**Try it**
Go through the entries below and print, exactly, the lines starting at the one with "[Filehippo] (152, 13)" and ending at the one with "Avast Small Office Protection をダウンロードする", keeping both ends and no others.

**Stored data**
┏━━
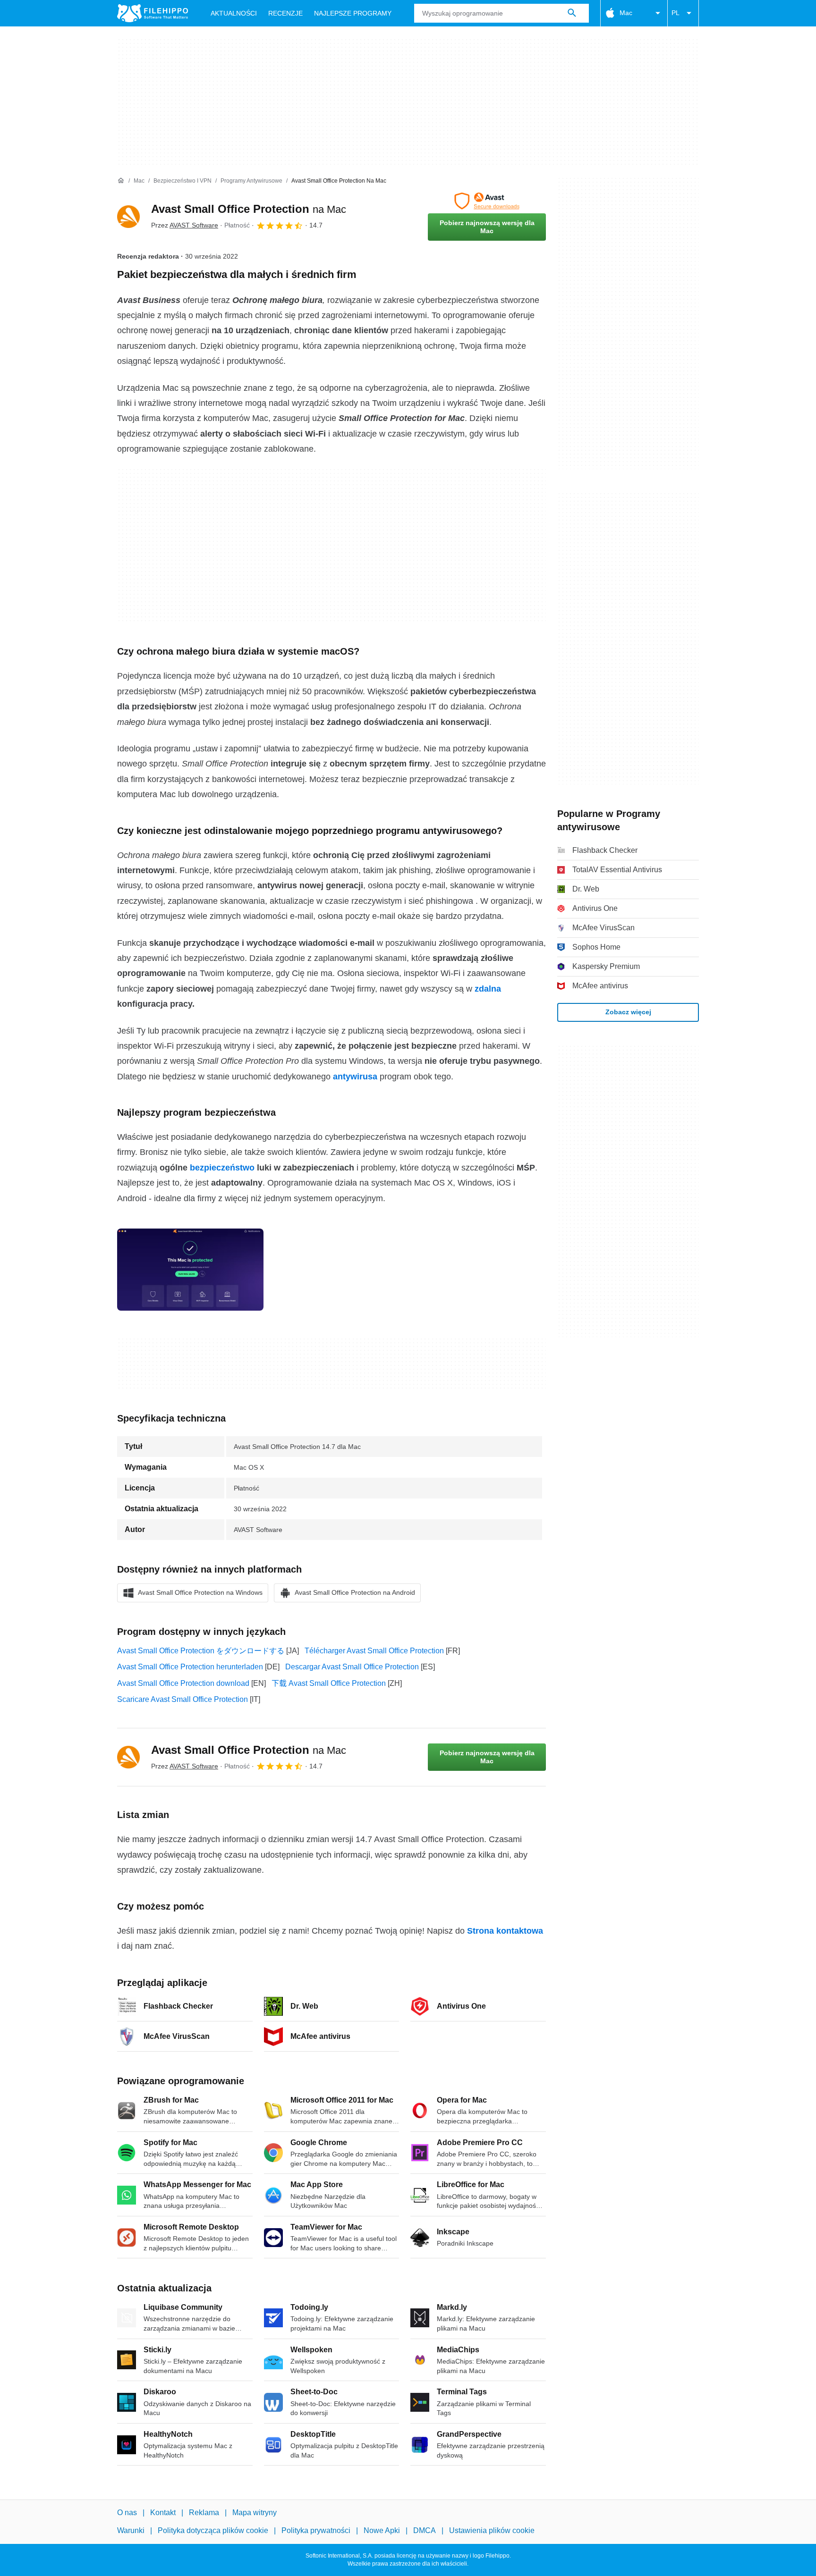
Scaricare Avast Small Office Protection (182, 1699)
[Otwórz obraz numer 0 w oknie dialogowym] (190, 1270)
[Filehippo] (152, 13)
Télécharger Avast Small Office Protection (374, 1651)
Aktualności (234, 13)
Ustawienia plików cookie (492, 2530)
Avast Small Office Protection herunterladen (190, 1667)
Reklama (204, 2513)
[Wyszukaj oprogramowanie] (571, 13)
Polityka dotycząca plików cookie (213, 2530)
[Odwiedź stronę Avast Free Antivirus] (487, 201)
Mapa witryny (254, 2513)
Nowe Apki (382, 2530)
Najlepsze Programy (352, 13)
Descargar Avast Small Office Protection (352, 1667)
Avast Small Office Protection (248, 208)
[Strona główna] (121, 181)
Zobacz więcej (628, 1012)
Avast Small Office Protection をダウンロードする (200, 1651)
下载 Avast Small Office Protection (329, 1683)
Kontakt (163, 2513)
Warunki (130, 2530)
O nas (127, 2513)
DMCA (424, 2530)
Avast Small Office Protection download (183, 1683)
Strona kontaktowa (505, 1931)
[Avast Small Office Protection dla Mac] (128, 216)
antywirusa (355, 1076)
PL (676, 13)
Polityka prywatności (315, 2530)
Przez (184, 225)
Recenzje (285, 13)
┗━━
┏━━
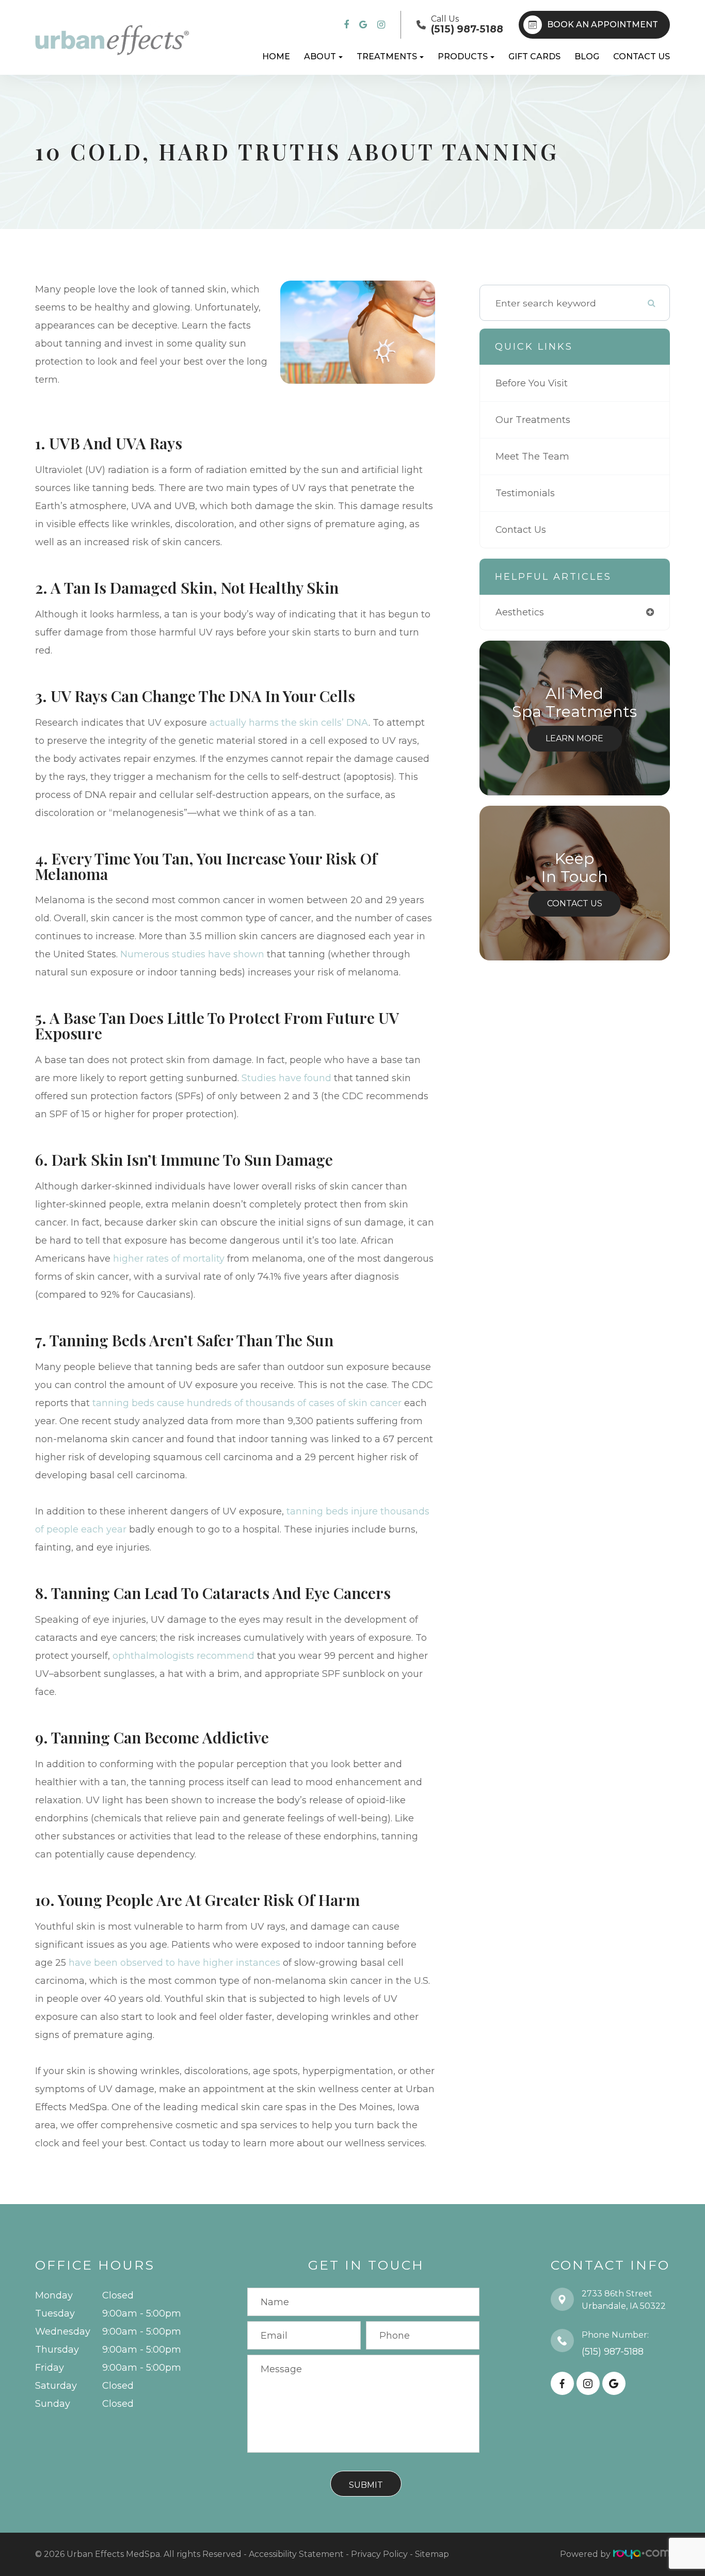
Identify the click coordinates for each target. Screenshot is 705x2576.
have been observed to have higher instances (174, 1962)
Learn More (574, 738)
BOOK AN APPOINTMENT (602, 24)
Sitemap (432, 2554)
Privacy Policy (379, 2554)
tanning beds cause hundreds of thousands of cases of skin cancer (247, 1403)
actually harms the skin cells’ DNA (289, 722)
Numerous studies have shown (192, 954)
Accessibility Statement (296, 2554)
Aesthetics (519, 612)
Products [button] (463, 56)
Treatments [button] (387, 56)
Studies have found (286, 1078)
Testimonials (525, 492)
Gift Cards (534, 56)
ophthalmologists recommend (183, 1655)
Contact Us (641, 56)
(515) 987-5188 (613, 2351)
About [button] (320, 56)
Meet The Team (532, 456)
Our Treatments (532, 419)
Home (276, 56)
┗━━
┏━━
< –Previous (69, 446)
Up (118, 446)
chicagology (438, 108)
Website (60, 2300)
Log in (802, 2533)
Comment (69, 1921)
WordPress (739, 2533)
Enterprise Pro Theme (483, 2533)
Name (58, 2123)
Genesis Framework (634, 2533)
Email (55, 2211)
┗━━
**Output of the exercise**
[Filehippo] (152, 13)
Télécharger Avast Small Office Protection (374, 1651)
Aktualności (234, 13)
Ustawienia plików cookie (492, 2530)
Avast Small Office Protection herunterladen (190, 1667)
Reklama (204, 2513)
[Wyszukaj oprogramowanie] (571, 13)
Polityka dotycząca plików cookie (213, 2530)
[Odwiedź stronę Avast Free Antivirus] (487, 201)
Mapa witryny (254, 2513)
Nowe Apki (382, 2530)
Najlepsze Programy (352, 13)
Descargar Avast Small Office Protection (352, 1667)
Avast Small Office Protection (248, 208)
[Strona główna] (121, 181)
Zobacz więcej (628, 1012)
Avast Small Office Protection をダウンロードする (200, 1651)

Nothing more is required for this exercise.